* _Problem requirements_
Across the records below, count the lines that contain "Sort" and write down only the count.

'''

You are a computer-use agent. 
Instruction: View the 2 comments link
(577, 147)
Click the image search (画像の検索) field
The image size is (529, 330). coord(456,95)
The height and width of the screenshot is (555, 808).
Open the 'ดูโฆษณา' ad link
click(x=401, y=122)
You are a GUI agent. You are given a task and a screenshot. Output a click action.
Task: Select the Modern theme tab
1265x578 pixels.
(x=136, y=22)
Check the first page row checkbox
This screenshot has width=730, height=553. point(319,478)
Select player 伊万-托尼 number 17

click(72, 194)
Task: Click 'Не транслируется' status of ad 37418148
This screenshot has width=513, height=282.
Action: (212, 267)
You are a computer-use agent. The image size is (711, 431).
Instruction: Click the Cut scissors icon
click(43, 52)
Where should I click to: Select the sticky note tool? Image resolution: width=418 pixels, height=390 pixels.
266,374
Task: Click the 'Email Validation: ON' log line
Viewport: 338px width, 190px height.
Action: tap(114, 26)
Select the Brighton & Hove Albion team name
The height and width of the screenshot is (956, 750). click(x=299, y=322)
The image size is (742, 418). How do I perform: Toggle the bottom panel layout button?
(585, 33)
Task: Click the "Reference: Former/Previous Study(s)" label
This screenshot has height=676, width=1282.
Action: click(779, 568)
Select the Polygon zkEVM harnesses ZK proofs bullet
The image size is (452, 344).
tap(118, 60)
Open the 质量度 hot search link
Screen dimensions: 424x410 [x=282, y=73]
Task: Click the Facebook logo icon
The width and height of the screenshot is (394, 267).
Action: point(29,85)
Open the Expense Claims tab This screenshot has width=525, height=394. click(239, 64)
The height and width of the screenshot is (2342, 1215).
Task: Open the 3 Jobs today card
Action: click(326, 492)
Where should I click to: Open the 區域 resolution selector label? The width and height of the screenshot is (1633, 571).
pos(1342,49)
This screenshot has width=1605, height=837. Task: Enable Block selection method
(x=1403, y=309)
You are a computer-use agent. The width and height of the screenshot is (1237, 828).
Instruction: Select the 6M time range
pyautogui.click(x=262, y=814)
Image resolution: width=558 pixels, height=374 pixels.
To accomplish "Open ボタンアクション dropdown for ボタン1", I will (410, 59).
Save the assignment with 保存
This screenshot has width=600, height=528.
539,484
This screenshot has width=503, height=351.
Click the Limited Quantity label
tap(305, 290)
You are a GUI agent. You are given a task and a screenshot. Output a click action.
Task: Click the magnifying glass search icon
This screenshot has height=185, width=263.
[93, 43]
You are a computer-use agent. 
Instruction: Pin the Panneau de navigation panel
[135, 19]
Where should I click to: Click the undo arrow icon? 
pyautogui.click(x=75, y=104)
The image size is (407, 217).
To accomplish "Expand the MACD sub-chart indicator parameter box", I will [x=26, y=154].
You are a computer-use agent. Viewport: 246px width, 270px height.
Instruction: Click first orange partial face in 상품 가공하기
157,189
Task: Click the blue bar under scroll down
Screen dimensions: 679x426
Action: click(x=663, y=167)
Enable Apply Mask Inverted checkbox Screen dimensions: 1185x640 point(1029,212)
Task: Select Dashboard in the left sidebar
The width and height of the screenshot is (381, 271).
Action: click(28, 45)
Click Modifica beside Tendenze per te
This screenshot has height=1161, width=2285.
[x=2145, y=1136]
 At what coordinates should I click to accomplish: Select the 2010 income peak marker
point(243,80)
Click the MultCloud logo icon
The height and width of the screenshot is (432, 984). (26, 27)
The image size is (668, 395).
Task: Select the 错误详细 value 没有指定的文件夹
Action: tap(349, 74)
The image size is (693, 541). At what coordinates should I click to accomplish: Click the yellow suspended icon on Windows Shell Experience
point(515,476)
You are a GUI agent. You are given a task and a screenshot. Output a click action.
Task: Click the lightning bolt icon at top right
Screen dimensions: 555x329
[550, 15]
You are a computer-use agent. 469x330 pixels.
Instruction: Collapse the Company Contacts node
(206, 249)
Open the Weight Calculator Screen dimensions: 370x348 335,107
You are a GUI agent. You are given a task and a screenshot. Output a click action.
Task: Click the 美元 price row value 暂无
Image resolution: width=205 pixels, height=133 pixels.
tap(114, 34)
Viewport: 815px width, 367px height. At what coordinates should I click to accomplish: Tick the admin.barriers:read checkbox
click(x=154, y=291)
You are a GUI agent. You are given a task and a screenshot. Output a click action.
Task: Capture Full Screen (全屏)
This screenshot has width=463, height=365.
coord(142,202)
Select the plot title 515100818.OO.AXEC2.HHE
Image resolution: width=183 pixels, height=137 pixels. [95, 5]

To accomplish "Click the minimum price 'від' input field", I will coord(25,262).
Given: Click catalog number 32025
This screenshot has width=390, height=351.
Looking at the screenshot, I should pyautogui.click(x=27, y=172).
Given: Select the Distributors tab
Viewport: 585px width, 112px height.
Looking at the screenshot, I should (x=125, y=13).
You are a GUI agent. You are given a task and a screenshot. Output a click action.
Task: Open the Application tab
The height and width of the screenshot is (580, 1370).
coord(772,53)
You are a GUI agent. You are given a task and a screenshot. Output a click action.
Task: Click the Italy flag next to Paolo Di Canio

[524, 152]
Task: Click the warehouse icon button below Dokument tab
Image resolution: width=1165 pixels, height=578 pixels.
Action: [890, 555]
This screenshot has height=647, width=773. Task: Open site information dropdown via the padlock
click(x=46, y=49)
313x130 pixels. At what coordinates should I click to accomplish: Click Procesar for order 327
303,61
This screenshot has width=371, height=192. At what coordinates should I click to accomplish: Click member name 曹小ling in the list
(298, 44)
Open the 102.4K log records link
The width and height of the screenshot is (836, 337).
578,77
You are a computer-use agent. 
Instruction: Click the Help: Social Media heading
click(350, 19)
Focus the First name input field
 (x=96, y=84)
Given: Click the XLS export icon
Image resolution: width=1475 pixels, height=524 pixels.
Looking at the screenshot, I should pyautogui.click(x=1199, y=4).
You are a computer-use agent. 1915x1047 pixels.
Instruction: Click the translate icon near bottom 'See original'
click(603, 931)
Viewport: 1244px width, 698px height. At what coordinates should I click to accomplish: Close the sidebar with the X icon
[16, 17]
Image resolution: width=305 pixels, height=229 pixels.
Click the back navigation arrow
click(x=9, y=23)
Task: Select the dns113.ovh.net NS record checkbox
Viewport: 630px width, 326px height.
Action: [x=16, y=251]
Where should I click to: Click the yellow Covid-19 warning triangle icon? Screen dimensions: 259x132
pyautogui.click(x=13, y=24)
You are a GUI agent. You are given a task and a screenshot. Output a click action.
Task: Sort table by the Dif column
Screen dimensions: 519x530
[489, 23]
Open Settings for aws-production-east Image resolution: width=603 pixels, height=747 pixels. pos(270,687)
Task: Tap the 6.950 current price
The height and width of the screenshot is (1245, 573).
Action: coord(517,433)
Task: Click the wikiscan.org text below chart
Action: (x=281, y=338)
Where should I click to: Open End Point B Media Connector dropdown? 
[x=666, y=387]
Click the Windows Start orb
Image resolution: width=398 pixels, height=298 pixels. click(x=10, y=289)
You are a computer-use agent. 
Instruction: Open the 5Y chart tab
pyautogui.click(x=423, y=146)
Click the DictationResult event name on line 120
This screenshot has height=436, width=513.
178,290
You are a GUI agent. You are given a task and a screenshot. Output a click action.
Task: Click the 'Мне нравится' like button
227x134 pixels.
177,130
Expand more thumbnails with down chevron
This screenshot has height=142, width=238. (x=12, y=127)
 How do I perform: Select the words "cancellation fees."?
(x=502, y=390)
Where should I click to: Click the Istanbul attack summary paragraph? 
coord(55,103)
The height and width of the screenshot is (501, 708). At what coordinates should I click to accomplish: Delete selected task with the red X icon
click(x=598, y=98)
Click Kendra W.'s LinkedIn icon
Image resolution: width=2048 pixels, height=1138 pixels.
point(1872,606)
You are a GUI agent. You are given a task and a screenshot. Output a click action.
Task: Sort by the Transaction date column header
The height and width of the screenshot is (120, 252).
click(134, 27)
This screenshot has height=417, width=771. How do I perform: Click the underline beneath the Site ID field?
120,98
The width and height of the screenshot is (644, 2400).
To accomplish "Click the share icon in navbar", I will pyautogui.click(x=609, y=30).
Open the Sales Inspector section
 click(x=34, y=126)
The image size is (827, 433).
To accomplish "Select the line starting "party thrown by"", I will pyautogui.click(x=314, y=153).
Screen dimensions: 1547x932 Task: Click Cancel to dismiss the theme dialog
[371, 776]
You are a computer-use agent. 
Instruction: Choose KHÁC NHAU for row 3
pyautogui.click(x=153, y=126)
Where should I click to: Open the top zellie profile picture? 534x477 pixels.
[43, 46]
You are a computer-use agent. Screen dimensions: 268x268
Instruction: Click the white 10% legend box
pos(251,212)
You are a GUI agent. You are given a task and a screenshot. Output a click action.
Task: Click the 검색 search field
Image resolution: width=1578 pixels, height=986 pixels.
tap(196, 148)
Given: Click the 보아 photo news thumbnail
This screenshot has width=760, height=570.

'''

* _Answer to the problem_
2